»»

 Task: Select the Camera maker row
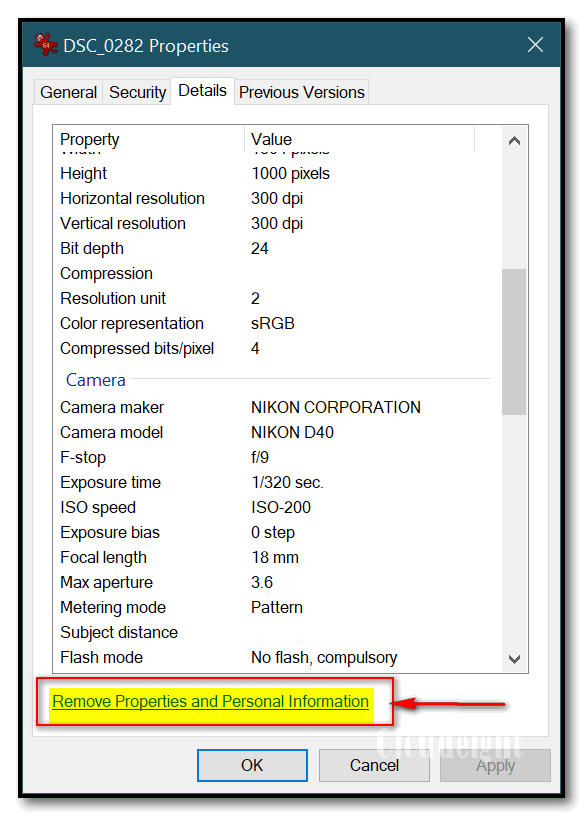[x=276, y=407]
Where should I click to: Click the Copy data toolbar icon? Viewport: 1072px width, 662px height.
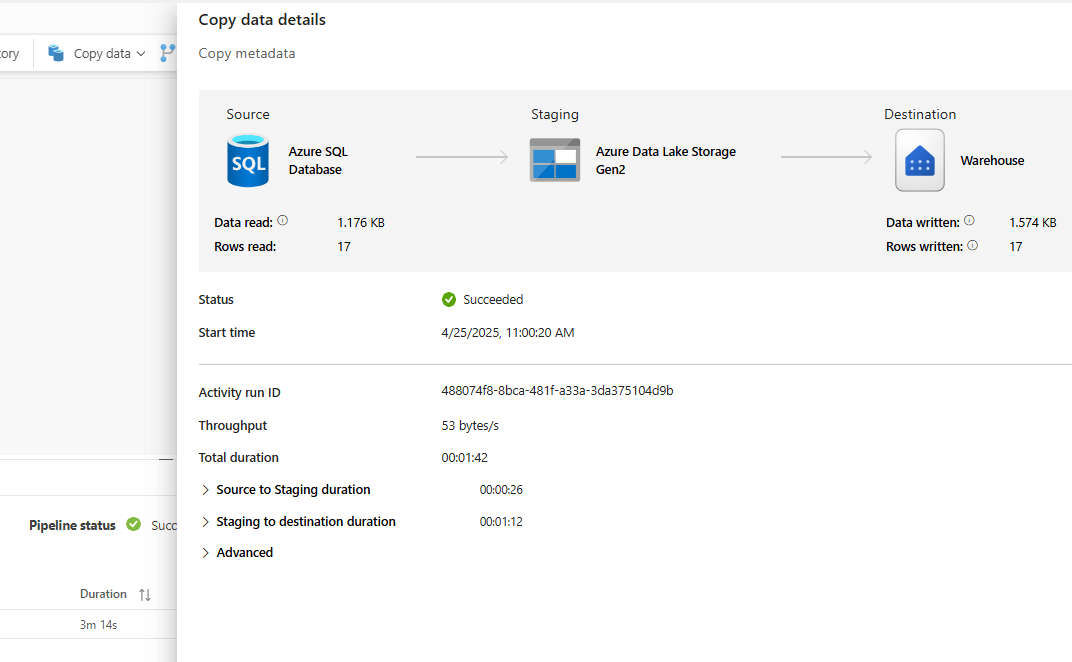pyautogui.click(x=56, y=53)
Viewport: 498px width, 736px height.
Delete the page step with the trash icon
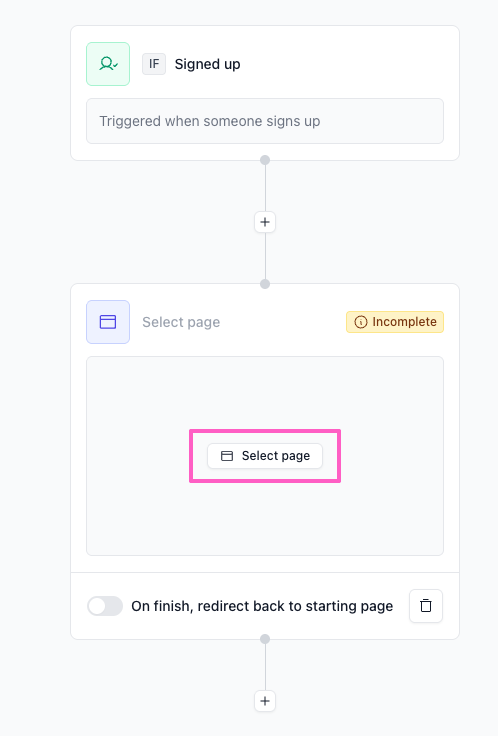click(426, 606)
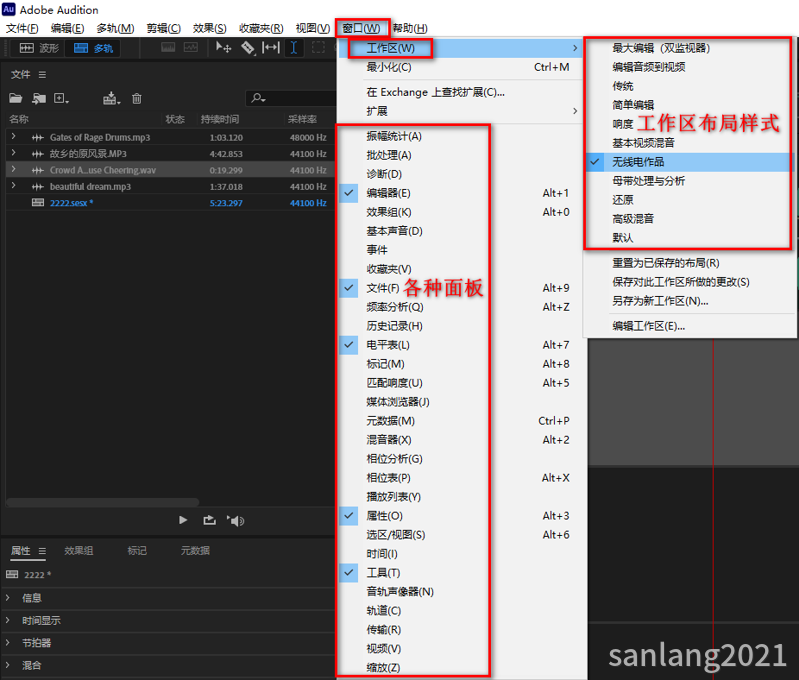The image size is (799, 680).
Task: Enable the 混音器(X) panel
Action: click(x=389, y=440)
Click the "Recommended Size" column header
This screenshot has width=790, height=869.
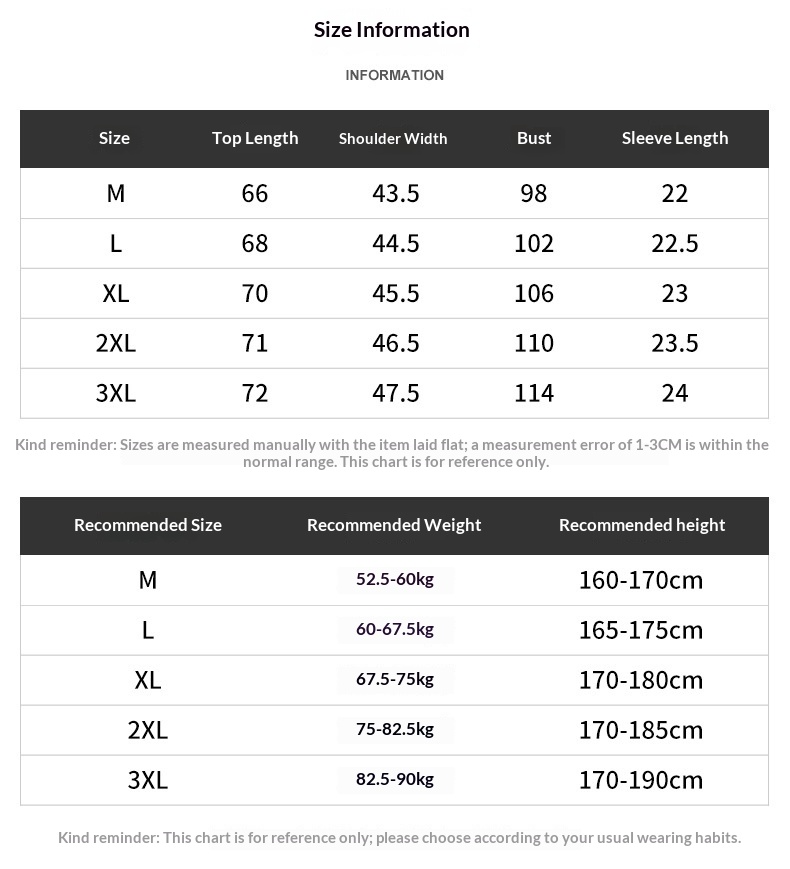coord(148,525)
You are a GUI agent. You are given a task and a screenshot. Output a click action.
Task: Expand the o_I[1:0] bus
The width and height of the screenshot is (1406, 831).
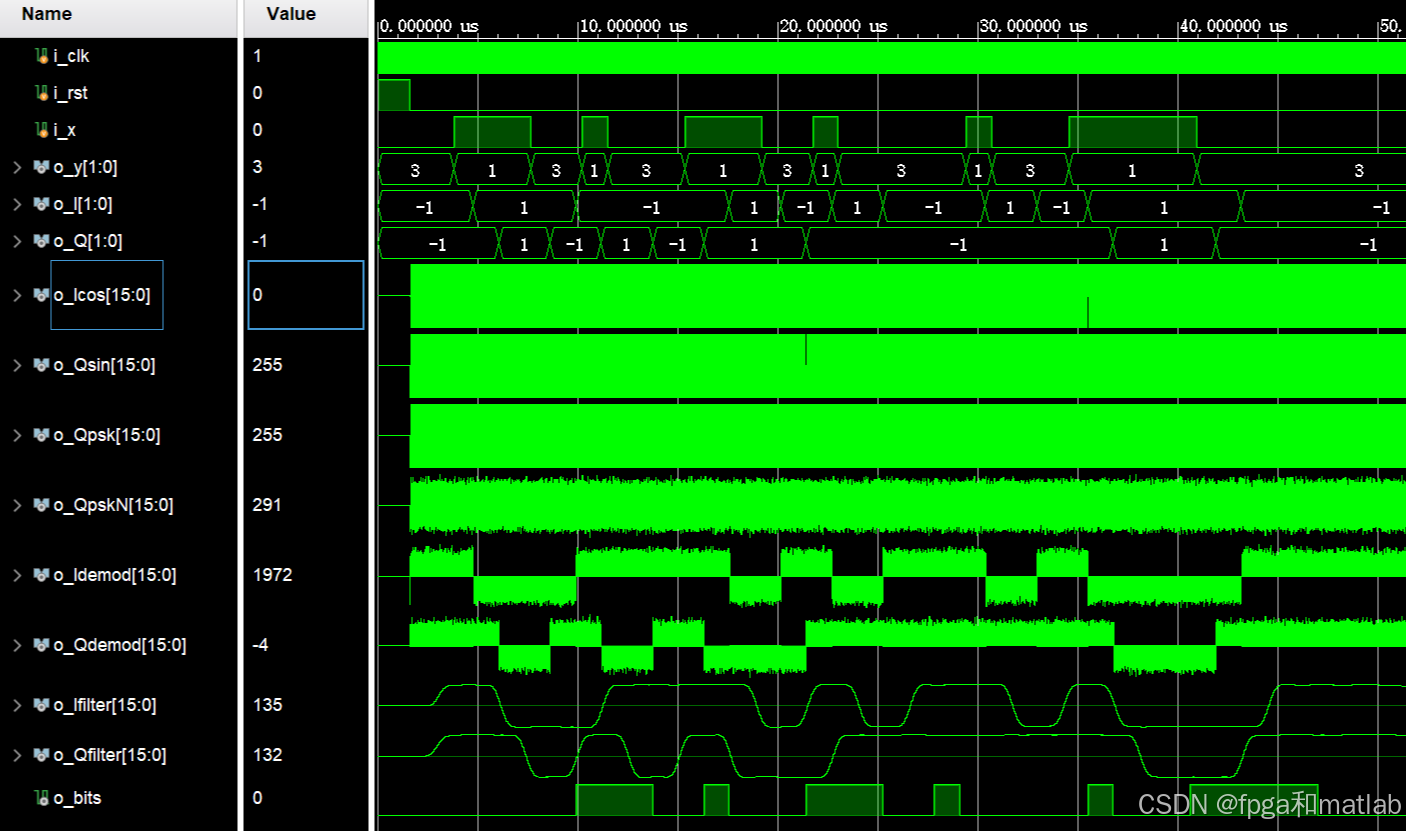pos(17,204)
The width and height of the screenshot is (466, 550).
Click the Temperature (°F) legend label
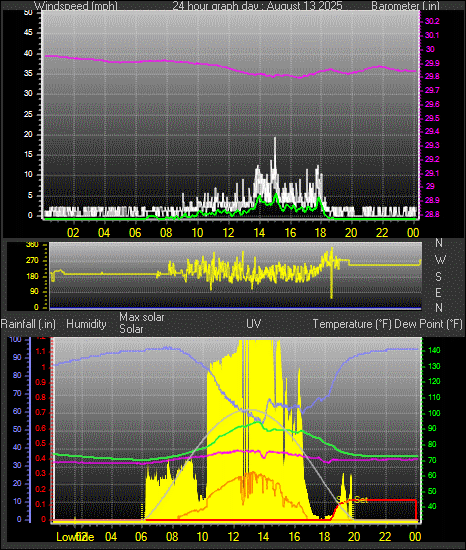click(352, 324)
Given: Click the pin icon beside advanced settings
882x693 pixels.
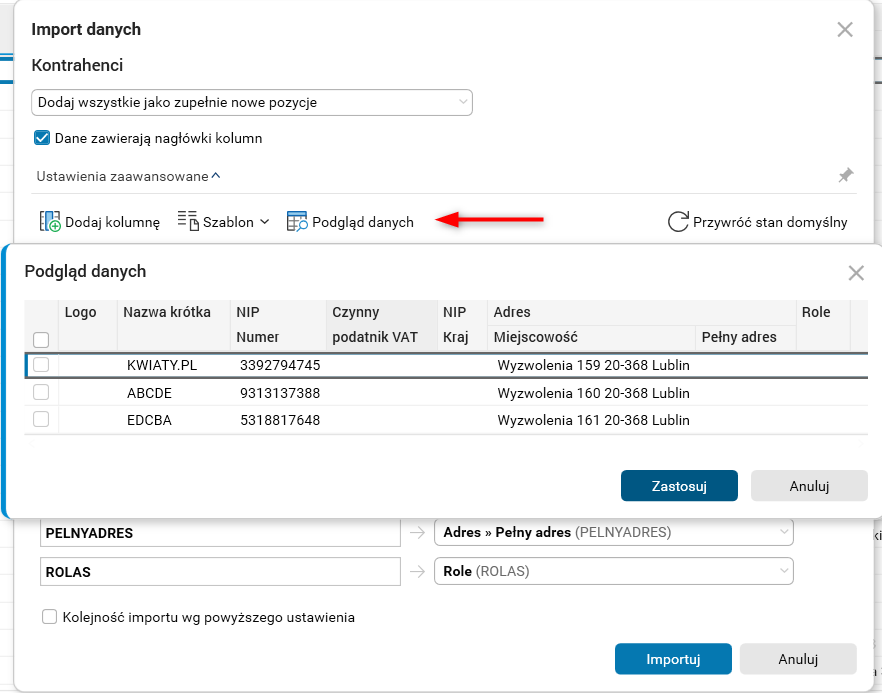Looking at the screenshot, I should [x=846, y=176].
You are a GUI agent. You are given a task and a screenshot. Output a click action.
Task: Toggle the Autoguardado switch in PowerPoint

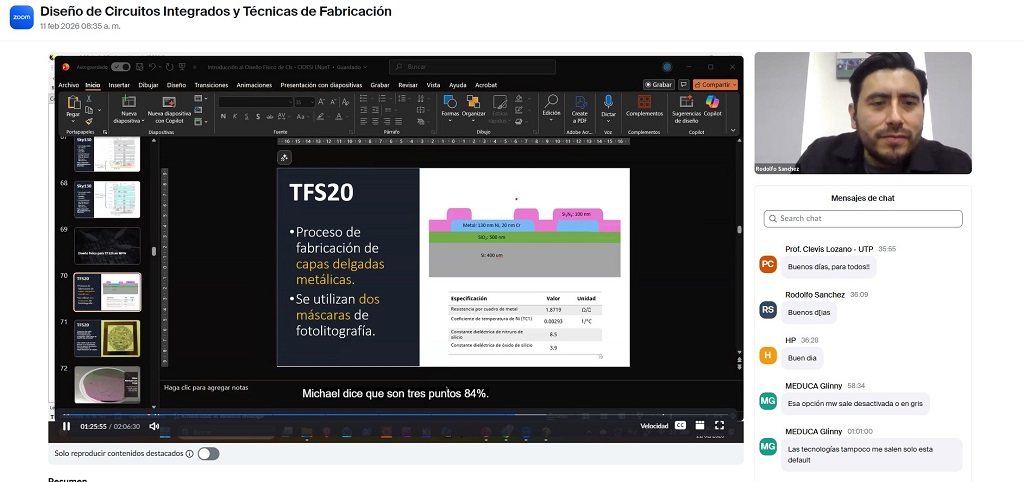121,67
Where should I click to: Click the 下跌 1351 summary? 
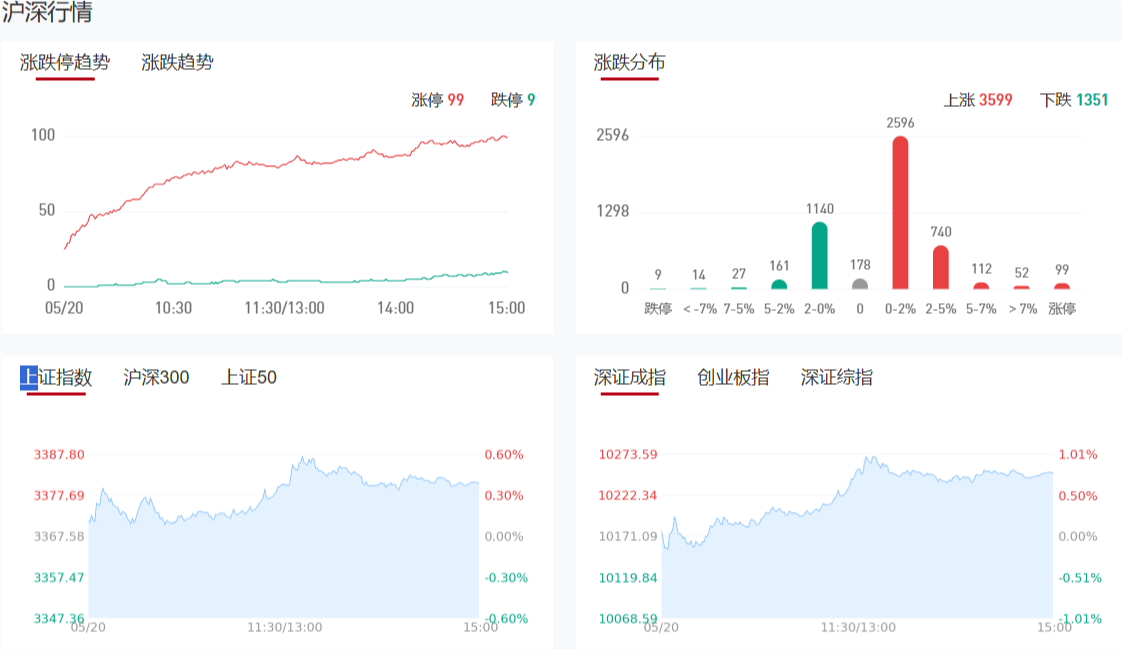point(1074,100)
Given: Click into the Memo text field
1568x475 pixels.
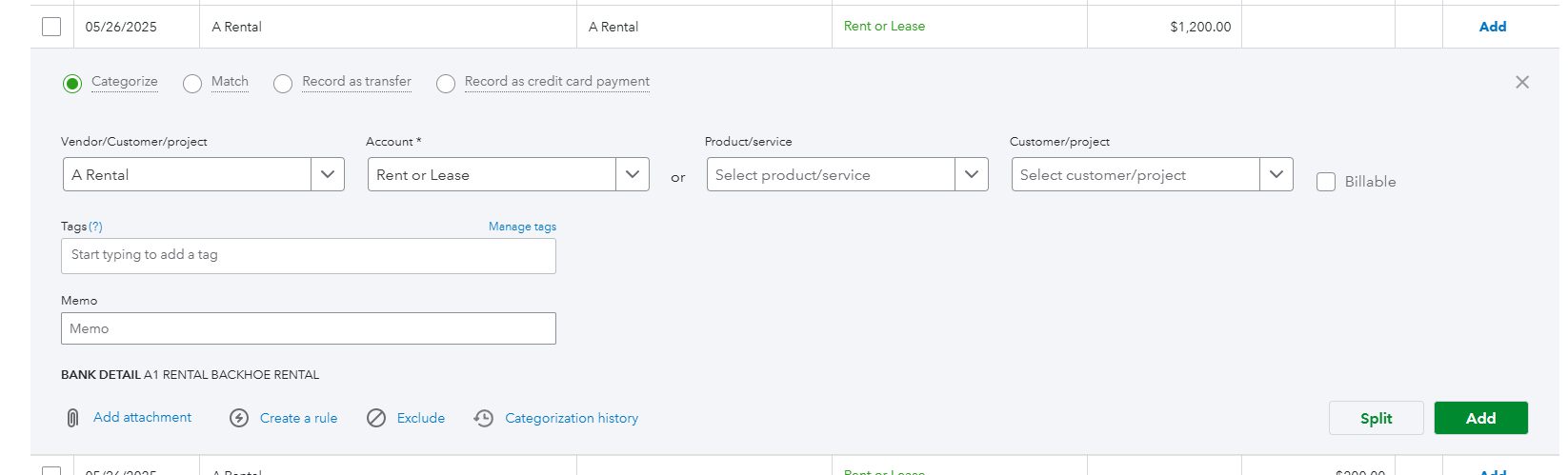Looking at the screenshot, I should [308, 328].
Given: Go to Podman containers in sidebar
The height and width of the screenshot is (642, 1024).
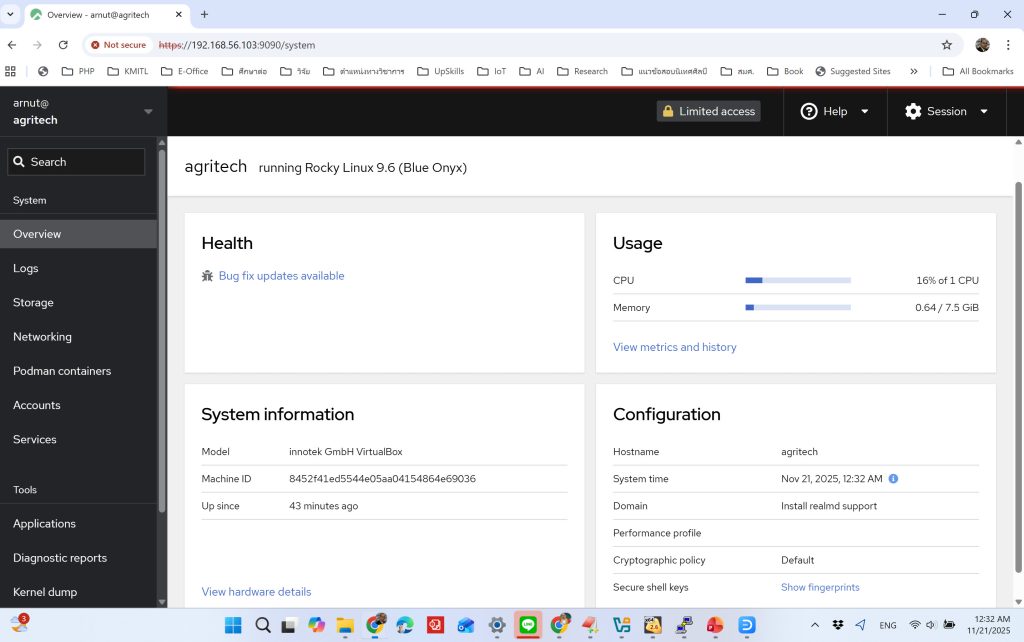Looking at the screenshot, I should (62, 371).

««

Verbatim reproduction of every entry is needed, with the images left out.

• WRITTEN SOLUTION
 Task: Select the Camera maker row
[x=276, y=407]
Where should I click to: Click the Copy data toolbar icon? Viewport: 1072px width, 662px height.
pyautogui.click(x=56, y=53)
Viewport: 498px width, 736px height.
Delete the page step with the trash icon
click(426, 606)
The image size is (799, 680).
Task: Enable the 混音器(X) panel
Action: click(x=389, y=440)
Click the "Recommended Size" column header
This screenshot has width=790, height=869.
coord(148,525)
You are a GUI agent. You are given a task and a screenshot. Output a click action.
Task: Expand the o_I[1:0] bus
The width and height of the screenshot is (1406, 831).
pos(17,204)
The width and height of the screenshot is (466, 550).
Click the Temperature (°F) legend label
click(352, 324)
Given: Click the pin icon beside advanced settings
882x693 pixels.
Looking at the screenshot, I should [x=846, y=176].
You are a GUI agent. You are given a task and a screenshot. Output a click action.
Task: Toggle the Autoguardado switch in PowerPoint

121,67
Where should I click to: Click the 下跌 1351 summary? 
point(1074,100)
Given: Click into the Memo text field
1568x475 pixels.
Looking at the screenshot, I should [308, 328].
Given: Go to Podman containers in sidebar
The height and width of the screenshot is (642, 1024).
Looking at the screenshot, I should (62, 371).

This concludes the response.